Pattern 10: HTTP Error Responses

For HTTP APIs, I map errors to status codes:

type APIError struct {
    Status  int
    Message string
    Details interface{}
}

func (e *APIError) Error() string {
    return e.Message
}

func HandleError(w http.ResponseWriter, err error) {
    var apiErr *APIError
    if errors.As(err, &apiErr) {
        w.WriteHeader(apiErr.Status)
        json.NewEncoder(w).Encode(map[string]interface{}{
            "error":   apiErr.Message,
            "details": apiErr.Details,
        })
        return
    }
    
    // Check for known error types
    if errors.Is(err, ErrNotFound) {
        w.WriteHeader(404)
        json.NewEncoder(w).Encode(map[string]string{
            "error": "not found",
        })
        return
    }
    
    if errors.Is(err, ErrUnauthorized) {
        w.WriteHeader(401)
        json.NewEncoder(w).Encode(map[string]string{
            "error": "unauthorized",
        })
        return
    }
    
    // Default to 500
    log.Printf("internal error: %v", err)
    w.WriteHeader(500)
    json.NewEncoder(w).Encode(map[string]string{
        "error": "internal server error",
    })
}

Then in handlers:

func HandleGetUser(w http.ResponseWriter, r *http.Request) {
    id := mux.Vars(r)["id"]
    
    user, err := GetUser(id)
    if err != nil {
        HandleError(w, err)
        return
    }
    
    json.NewEncoder(w).Encode(user)
}

This centralizes error handling and ensures consistent error responses.

Real-World Example

Here’s how these patterns come together in a real service:

package user

import (
    "context"
    "database/sql"
    "errors"
    "fmt"
)

var (
    ErrNotFound     = errors.New("user not found")
    ErrInvalidInput = errors.New("invalid input")
)

type Service struct {
    db *sql.DB
}

func (s *Service) GetUser(ctx context.Context, id string) (*User, error) {
    if id == "" {
        return nil, fmt.Errorf("user id is required: %w", ErrInvalidInput)
    }
    
    query := "SELECT id, name, email FROM users WHERE id = ?"
    row := s.db.QueryRowContext(ctx, query, id)
    
    var user User
    err := row.Scan(&user.ID, &user.Name, &user.Email)
    if err == sql.ErrNoRows {
        return nil, fmt.Errorf("user %s: %w", id, ErrNotFound)
    }
    if err != nil {
        return nil, fmt.Errorf("failed to query user %s: %w", id, err)
    }
    
    return &user, nil
}

func (s *Service) CreateUser(ctx context.Context, user *User) error {
    if err := validateUser(user); err != nil {
        return fmt.Errorf("validation failed: %w", err)
    }
    
    query := "INSERT INTO users (id, name, email) VALUES (?, ?, ?)"
    _, err := s.db.ExecContext(ctx, query, user.ID, user.Name, user.Email)
    if err != nil {
        return fmt.Errorf("failed to create user: %w", err)
    }
    
    return nil
}

func validateUser(user *User) error {
    var errs ErrorList
    
    if user.Name == "" {
        errs = append(errs, &ValidationError{Field: "name", Message: "required"})
    }
    if user.Email == "" {
        errs = append(errs, &ValidationError{Field: "email", Message: "required"})
    }
    
    if len(errs) > 0 {
        return errs
    }
    return nil
}

Conclusion

Go’s error handling is verbose, but it’s explicit and predictable.

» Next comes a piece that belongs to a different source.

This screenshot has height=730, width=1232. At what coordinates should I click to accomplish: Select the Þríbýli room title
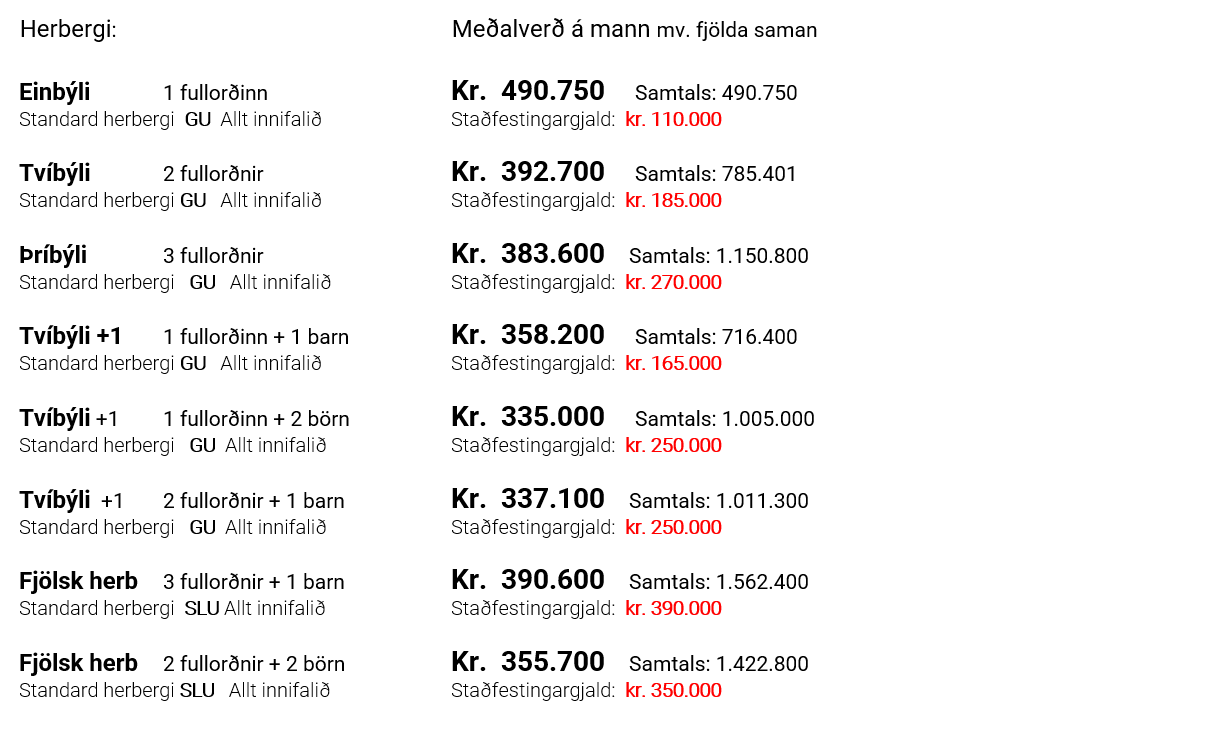(53, 255)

After three years, I appreciate that I can trace exactly where errors come from and how they’re handled.

Key takeaways:

  1. Always handle errors - use a linter to enforce this
  2. Wrap errors with context using %w
  3. Use custom error types for domain-specific errors
  4. Use sentinel errors for well-known conditions
  5. Log errors once, at the top level
  6. Use panic only for programmer errors
  7. Clean up resources with defer

The Go 2 error handling proposal might change some of this, but these patterns work well today. They’ve helped us build reliable services that handle errors gracefully.

Error handling isn’t glamorous, but it’s what separates toy projects from production systems. Invest time in getting it right.